Correlated aggregation query

The first executed query will retrieve all articles with the number of views greater than the average number of view in their category. The query is defined in the following test case:

import SparkLocalSession.implicits._

private val SportId = 1
private val GlobalNewsId = 2
private val ArticlesDataFrame = Seq(
  Article(1, SportId, "News about football", 30), Article(2, SportId, "News about tennis", 10),
  Article(3, GlobalNewsId, "Global news 1", 20), Article(4, GlobalNewsId, "Global news 2", 40)
).toDF
private val CategoriesDataFrame = Seq(
  Category(SportId, 2), Category(GlobalNewsId, 2)
).toDF
ArticlesDataFrame.createOrReplaceTempView("articles")
CategoriesDataFrame.createOrReplaceTempView("categories")

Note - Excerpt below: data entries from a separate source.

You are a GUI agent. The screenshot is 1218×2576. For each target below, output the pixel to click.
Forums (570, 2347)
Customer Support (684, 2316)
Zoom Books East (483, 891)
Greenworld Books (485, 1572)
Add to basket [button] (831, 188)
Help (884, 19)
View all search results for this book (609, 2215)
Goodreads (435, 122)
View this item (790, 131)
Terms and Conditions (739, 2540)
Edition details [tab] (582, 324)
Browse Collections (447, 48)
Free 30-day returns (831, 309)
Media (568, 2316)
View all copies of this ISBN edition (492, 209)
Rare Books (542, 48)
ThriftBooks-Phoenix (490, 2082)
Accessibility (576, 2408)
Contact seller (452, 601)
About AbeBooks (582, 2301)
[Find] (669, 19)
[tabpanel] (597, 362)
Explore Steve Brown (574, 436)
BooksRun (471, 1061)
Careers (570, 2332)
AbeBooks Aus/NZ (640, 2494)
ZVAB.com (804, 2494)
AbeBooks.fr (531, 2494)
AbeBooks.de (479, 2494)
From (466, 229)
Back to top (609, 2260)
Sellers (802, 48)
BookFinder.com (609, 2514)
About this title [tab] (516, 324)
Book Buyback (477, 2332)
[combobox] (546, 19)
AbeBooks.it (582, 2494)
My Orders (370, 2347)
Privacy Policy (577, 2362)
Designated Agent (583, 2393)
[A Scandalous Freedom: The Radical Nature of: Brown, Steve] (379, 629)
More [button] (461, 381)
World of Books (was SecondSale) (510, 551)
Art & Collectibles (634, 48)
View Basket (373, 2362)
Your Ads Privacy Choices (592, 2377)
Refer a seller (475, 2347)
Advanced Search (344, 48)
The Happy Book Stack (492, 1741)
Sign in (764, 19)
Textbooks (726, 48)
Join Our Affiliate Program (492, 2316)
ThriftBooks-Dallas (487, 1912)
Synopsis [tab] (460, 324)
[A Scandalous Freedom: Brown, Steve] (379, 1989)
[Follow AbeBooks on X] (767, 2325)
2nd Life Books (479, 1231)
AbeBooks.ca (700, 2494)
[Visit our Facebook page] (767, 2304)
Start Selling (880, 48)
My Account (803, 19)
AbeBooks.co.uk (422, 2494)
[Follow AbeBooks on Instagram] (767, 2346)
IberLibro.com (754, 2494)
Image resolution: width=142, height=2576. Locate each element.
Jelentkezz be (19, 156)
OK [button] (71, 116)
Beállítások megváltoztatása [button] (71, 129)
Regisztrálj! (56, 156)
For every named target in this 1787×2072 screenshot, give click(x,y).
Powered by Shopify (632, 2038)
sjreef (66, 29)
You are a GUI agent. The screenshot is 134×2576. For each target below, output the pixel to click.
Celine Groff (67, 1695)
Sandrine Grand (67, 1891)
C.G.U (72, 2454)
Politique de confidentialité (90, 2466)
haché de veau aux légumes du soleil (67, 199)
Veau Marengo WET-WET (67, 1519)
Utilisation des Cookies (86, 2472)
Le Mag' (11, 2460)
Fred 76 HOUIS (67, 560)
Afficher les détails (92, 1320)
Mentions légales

it should "should execute aggregation" in {
  val sqlResult = SparkLocalSession.sql(
    """
      |SELECT title, views FROM articles a WHERE a.views > (
      | SELECT AVG(views) AS avg_views_category FROM articles WHERE categoryId = a.categoryId
      | GROUP BY categoryId
      |)
    """.stripMargin)

  val mappedResults = sqlResult.collect().map(row => s"${row.getString(0)};${row.getInt(1)}")

  mappedResults should have size 2
  mappedResults should contain allOf("News about football;30", "Global news 2;40")
}

The execution plan looks like that:

== Parsed Logical Plan ==
'Project ['title, 'views]
+- 'Filter ('a.views > scalar-subquery#31 [])
   :  +- 'Aggregate ['categoryId], ['AVG('views) AS avg_views_category#30]
   :     +- 'Filter ('categoryId = 'a.categoryId)
   :        +- 'UnresolvedRelation `articles`
   +- 'SubqueryAlias a
      +- 'UnresolvedRelation `articles`

== Analyzed Logical Plan ==
title: string, views: int
Project [title#6, views#7]
+- Filter (cast(views#7 as double) > scalar-subquery#31 [categoryId#5])
   :  +- Aggregate [categoryId#5], [avg(cast(views#7 as bigint)) AS avg_views_category#30]
   :     +- Filter (categoryId#5 = outer(categoryId#5))
   :        +- SubqueryAlias articles
   :           +- LocalRelation [articleId#4, categoryId#5, title#6, views#7]
   +- SubqueryAlias a
      +- SubqueryAlias articles
         +- LocalRelation [articleId#4, categoryId#5, title#6, views#7]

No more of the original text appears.